Pointing items for text and elements
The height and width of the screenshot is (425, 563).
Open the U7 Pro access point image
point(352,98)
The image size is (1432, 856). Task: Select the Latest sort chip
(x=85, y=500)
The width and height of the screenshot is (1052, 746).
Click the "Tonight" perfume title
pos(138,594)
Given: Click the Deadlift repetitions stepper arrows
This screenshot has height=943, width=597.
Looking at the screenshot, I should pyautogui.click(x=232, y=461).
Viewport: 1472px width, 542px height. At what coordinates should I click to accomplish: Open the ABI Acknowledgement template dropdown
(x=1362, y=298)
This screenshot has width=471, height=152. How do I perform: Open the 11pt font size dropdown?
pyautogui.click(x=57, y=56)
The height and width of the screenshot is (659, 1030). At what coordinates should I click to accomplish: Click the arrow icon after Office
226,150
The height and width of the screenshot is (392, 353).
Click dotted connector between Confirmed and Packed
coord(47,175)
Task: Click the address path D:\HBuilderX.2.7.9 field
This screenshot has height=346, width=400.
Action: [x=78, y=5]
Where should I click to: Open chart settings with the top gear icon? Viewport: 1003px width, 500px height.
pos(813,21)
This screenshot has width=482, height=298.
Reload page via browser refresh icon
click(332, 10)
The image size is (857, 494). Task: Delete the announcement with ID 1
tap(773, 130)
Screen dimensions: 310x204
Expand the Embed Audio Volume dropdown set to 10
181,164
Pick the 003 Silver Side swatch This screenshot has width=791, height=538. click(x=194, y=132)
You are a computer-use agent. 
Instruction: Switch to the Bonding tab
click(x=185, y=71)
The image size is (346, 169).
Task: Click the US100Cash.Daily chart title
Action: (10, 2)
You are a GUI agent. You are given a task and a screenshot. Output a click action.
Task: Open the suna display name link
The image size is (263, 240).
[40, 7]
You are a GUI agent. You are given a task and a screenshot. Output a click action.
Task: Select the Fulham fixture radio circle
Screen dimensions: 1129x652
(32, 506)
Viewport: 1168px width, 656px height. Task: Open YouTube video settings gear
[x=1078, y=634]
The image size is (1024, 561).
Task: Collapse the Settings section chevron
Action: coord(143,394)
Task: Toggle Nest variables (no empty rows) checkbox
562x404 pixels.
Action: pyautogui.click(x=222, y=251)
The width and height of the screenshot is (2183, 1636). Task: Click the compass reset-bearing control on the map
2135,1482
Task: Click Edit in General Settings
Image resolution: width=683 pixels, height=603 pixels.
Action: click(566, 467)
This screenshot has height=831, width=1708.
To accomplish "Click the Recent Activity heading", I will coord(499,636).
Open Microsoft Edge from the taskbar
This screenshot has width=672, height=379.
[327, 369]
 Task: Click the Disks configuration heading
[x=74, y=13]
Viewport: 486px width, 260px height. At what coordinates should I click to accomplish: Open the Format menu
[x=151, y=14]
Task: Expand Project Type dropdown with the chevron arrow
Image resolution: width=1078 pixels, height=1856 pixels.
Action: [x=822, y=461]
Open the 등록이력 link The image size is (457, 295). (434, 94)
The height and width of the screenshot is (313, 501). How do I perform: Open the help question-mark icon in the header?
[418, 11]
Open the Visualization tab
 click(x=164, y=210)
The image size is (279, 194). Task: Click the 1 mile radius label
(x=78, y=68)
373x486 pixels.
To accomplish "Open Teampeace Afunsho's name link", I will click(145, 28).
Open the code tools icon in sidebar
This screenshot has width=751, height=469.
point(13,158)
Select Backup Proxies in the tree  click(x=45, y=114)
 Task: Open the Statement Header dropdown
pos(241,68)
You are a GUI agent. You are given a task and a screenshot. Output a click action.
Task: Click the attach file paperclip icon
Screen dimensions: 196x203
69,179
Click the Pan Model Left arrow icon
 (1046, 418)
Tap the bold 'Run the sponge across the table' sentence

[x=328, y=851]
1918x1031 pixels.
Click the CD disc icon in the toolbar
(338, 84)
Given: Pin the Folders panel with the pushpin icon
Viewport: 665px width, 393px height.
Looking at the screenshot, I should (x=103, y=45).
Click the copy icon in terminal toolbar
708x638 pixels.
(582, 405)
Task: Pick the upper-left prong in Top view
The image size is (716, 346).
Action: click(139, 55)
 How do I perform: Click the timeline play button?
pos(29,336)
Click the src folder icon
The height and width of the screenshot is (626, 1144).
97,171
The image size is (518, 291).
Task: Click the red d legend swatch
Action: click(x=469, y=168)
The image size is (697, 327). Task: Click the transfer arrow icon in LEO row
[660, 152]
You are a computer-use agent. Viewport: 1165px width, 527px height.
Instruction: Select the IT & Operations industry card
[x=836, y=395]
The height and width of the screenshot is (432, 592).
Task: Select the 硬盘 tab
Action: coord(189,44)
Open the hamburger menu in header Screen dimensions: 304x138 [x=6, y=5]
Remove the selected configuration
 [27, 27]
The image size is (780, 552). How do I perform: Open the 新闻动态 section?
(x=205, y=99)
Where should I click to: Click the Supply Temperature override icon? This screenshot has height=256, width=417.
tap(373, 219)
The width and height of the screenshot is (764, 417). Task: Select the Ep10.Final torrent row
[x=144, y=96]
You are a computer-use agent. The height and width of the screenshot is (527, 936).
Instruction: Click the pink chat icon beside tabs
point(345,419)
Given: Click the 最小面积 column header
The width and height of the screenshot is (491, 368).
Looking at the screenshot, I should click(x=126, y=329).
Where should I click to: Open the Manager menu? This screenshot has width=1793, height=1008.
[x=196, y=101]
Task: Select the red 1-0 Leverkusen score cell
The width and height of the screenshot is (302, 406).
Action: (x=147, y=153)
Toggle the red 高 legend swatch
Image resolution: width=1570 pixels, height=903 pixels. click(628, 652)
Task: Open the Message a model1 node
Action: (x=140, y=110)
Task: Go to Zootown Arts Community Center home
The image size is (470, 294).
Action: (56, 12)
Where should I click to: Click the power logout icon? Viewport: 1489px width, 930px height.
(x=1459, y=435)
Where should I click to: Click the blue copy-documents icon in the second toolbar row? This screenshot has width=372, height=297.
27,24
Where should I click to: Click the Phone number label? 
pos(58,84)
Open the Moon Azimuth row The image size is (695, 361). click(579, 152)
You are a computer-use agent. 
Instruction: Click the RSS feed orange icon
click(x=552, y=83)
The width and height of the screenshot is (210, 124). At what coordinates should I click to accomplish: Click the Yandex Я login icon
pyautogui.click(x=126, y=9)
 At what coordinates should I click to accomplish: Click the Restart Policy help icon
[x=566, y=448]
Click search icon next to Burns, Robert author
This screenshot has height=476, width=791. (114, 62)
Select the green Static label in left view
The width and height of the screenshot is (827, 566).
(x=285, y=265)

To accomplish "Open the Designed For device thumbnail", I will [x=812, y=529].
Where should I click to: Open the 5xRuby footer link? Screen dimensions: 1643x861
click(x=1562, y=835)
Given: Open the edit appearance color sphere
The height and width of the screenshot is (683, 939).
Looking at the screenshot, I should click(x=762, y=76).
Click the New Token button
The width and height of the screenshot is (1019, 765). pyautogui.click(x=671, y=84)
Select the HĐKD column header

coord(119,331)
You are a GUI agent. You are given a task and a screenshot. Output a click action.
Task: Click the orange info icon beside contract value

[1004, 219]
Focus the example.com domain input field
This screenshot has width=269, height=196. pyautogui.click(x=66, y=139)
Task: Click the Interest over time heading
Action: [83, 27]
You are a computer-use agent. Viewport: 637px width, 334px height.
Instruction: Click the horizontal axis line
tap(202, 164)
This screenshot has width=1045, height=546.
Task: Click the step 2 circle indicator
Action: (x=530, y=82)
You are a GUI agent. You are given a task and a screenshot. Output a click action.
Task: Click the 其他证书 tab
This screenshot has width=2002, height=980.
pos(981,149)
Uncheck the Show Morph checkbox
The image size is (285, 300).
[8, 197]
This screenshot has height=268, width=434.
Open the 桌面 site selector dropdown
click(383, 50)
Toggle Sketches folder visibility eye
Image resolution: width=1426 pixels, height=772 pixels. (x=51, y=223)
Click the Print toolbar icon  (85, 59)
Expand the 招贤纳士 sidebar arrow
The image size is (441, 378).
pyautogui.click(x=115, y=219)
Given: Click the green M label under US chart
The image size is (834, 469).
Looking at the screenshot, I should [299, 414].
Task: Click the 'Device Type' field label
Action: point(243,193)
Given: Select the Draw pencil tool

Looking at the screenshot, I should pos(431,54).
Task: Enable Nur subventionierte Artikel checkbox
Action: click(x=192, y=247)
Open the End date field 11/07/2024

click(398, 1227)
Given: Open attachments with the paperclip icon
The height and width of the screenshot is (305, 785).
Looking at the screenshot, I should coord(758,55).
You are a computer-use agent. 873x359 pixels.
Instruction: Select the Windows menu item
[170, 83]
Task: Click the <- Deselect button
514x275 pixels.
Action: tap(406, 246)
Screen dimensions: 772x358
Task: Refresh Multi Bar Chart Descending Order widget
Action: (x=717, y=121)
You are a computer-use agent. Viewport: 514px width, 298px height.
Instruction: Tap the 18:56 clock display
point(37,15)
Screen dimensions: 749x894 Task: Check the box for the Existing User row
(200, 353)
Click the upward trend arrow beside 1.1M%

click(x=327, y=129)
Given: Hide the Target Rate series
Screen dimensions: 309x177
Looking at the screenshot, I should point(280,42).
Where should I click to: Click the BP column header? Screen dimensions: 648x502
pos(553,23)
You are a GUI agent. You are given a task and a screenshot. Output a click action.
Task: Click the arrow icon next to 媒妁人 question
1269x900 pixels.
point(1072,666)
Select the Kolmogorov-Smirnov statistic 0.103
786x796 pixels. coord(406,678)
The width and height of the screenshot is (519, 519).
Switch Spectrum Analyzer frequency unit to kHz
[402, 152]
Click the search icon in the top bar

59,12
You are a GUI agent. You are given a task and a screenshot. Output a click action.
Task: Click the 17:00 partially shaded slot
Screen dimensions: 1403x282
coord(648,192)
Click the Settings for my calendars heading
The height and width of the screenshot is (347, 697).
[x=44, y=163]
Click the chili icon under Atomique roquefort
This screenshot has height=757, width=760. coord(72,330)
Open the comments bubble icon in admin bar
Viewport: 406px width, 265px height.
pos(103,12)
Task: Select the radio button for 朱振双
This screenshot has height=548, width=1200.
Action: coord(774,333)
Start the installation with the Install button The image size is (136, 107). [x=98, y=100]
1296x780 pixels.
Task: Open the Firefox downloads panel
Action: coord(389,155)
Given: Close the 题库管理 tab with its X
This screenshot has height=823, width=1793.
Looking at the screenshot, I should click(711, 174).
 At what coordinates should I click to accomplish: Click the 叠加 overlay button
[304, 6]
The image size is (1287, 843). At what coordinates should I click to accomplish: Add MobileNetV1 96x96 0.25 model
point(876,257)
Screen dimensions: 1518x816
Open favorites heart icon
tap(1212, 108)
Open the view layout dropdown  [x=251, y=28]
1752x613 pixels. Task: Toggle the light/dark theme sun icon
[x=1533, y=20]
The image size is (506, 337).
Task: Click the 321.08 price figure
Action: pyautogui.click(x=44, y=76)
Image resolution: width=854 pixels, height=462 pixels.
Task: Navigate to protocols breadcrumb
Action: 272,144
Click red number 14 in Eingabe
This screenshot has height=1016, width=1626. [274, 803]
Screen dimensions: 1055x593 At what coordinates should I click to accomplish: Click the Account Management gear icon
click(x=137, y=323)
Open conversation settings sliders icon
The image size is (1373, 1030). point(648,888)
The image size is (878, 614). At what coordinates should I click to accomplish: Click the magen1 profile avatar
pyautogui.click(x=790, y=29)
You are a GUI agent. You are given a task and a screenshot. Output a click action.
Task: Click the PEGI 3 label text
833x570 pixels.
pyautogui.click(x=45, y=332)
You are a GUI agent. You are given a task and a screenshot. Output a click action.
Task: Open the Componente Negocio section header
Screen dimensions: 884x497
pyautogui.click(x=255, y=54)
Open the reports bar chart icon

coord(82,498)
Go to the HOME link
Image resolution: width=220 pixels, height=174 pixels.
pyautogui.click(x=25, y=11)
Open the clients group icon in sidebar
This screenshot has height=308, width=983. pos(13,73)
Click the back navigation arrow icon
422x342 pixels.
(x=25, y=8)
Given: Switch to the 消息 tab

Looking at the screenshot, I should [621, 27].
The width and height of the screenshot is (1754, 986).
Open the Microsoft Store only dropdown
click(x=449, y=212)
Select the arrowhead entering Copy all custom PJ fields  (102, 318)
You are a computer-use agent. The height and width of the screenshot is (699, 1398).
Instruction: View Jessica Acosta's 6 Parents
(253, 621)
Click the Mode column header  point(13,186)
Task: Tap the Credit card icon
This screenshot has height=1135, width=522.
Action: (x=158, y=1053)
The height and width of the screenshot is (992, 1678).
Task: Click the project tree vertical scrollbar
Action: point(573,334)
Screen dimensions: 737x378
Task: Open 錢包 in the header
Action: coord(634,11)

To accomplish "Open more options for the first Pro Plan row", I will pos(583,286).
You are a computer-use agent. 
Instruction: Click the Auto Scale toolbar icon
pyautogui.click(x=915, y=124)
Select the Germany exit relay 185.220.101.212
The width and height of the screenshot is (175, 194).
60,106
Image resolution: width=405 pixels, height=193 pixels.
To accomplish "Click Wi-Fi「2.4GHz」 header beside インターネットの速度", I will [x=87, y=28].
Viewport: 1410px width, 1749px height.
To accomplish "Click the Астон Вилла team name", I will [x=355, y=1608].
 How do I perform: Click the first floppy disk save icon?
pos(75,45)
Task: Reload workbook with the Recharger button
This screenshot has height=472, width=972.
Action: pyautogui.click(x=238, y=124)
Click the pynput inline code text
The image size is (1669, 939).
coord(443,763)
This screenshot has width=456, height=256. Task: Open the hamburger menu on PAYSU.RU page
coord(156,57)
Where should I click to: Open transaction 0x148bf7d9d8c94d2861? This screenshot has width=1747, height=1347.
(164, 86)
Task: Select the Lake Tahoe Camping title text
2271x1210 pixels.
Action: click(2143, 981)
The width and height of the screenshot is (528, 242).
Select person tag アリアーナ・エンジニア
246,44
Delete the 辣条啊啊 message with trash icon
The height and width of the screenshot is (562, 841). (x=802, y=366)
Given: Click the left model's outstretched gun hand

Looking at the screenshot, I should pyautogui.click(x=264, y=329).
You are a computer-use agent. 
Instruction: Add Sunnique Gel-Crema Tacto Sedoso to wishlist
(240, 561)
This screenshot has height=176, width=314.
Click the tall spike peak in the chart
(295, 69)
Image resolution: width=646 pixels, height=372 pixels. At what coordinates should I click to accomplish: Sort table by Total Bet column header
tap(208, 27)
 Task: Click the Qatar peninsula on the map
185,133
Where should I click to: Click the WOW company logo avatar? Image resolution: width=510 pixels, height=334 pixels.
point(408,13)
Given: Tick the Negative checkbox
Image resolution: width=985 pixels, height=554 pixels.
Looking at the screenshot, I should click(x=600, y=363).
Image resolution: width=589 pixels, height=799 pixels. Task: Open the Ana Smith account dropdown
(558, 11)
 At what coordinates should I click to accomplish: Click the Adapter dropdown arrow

• **WHAT YOU NEED TO DO**:
Rewrite the items starting at the line that contains "At what coordinates should I click to accomplish: Click the 叠加" and ending at the line that contains "Open the view", substituting "bookmarks" for "favorites" and leaving everything else unchanged.

• **THE RESPONSE**:
 At what coordinates should I click to accomplish: Click the 叠加 overlay button
[304, 6]
The image size is (1287, 843). At what coordinates should I click to accomplish: Add MobileNetV1 96x96 0.25 model
point(876,257)
Screen dimensions: 1518x816
Open bookmarks heart icon
tap(1212, 108)
Open the view layout dropdown  [x=251, y=28]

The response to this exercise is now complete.